Descrizione dell'esercizio: Prosegua il brano sulla distinzione tra mercato e capitalismo, riprendendo subito dopo l'ultima frase riportata.

Estratto del documento:
######
L’industrializzazione europea e lo sviluppo del capitalismo, ben descritta nei testi classici di Sydney Pollard (European Economic Integration 1815-1970, Thames and Hudson, 1948) è stata analizzata e reinterpretata da Giovanni Arrighi nel citato testo. Un contributo che fa riemergere un aspetto dell’analisi teorica che contributi teorici precedenti avevano messo in ombra, e cioè la distinzione tra mercato e capitalismo. A questo equivoco storico e politico hanno contribuito, tra gli altri, anche autori critici del capitalismo come Marx e Polanyi. Marx studia l’emergere del mercato in Europa in una fase storica in cui questo è strettamente connesso alla nascita del capitalismo. Per queste ragioni i due fenomeni tendono ad identificarsi e con ciò ne risulta schiacciata anche l’analisi delle classi sociali in un quadro di comunità e di stati molto più complesso di quello rappresentato dallo scontro tra lavoro salariato e profitto capitalistico. Polanyi è un economista comunista che si trasferisce negli Stati Uniti per sfuggire alle leggi razziali degli anni Trenta in Europa. Qui entra in contatto con gli istituzionalisti statunitensi che, per sfuggire alle persecuzioni contro comunisti e marxisti, devono esprimersi con un linguaggio diverso. L’analisi di Polanyi del capitalismo è acuta e feroce, ma è riscritta tutta su econtro il “mercato” dovendo evitare il concetto di capitalismo ideologicamente sospetto alle autorità. Così come Gramsci fece negli anni del carcere introducendo concetti come la “filosofia della praxis” invece di marxismo. Questo ha ingenerato nei lettori e studiosi l’abitudine di confondere i due termini. Paradossalmente F. Braudel, l’autore che più di ogni altro ha enfatizzato la differenza tra mercato e capitalismo, considerati in conflitto tra loro, ha invece esteso il concetto di capitalismo all’indietro nella storia, fino ad epoca romana ed oltre, contribuendo così allo stesso errore.
######
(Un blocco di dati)
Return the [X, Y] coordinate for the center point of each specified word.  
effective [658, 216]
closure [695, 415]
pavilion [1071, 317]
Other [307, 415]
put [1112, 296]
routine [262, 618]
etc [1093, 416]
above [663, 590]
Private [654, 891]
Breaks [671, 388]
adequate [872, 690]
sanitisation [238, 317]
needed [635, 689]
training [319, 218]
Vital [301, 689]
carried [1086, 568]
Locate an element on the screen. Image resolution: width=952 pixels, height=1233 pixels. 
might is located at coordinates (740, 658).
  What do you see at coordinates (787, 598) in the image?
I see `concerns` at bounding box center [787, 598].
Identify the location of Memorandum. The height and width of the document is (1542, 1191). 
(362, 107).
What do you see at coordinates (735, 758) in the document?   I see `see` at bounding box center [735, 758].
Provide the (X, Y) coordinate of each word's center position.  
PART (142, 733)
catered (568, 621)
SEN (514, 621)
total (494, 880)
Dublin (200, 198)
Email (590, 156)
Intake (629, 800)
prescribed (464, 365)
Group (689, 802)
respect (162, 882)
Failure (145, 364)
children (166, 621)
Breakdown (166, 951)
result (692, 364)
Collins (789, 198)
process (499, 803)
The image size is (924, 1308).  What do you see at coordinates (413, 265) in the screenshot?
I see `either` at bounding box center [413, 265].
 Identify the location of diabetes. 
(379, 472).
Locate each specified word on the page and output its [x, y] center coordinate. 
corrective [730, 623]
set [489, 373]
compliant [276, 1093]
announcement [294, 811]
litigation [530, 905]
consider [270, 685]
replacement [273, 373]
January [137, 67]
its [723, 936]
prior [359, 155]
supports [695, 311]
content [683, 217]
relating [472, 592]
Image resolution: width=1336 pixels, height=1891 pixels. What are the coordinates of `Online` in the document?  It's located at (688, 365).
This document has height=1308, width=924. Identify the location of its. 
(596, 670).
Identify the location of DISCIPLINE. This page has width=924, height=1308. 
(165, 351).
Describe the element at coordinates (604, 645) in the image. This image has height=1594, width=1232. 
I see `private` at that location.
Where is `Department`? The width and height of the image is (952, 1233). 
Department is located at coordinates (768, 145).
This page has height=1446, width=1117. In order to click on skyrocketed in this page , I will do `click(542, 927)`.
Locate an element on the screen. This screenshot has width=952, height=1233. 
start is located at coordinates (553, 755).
######
Risposta sottostante:
Socialismo cinese e globalizzazione

Fornito di queste conoscenze e precauzioni Giovanni Arrighi fornisce una lettura corretta della crescita economica della Cina e dello sviluppo successivo, che gli consente di evitare la trappola di quanti interpretano la crescita cinese come un aspetto della globalizzazione e del capitalismo. L’avvio dell’industrializzazione in Cina non è opera degli investimenti occidentali e delle condizioni a questi offerte dal governo cinese ma del loro contrario. I capitali delle transnazionali della globalizzazione stanno alla larga dei controlli e dei vincoli imposti dal sistema politico e comunista cinese, e l’avvio dell’economia avviene grazie a politiche che sono l’opposto di quelle della globalizzazione (neoliberismo, libera circolazione, ecc.). Nell’uno e nell’altro caso la mano invisibile del mercato non c’entra. In entrambi i casi, ricordava Federico Caffè, non si può commettere l’errore di pensare i capitali o gli imprenditori come dei robot senza cervello (semmai senza anima). Entrambi, invece, si muovono secondo logiche di profitto e di rapina, e ben consapevoli dei propri interessi di breve e lungo periodo. La globalizzazione, infatti, si è articolata su una strategia del potere oltre che di mercato, ed ha fatto quanto poteva per impedire alla Cina di crescere e successivamente, con il fallito colpo della crisi finanziaria della fine degli anni Novanta, di bloccare le economie asiatiche. Lo illustra molto bene Napoleoni nel descrivere il ruolo politico del FMI e delle altre istituzioni della globalizzazione (FMI) nell’utilizzo delle crisi a vantaggio dei paesi occidentali (Napoleoni, o.c., p.70, 128, ecc.). Infatti non è la globalizzazione ma la riattivazione dei legami tra la Cina e la diaspora cinese esistente nel mondo che consente il decollo dell’economia e la costruzione di un sistema economico e di uno stato. Lo sviluppo cinese, scrive Arrighi: “si ricollega all’antica tradizione dello sviluppo di mercato non capitalistico”(390). E’ sbagliato affermare che: “la Cina si sia allineata alle prescrizioni neoliberali del Washington Consensus.” (“La Cina si apre. Smith contro Friedman” o.c., p. 390) e gli fa eco l’economista James K. Galbraith nel suo recente Lo Stato Predatore (The Predator State, 2008).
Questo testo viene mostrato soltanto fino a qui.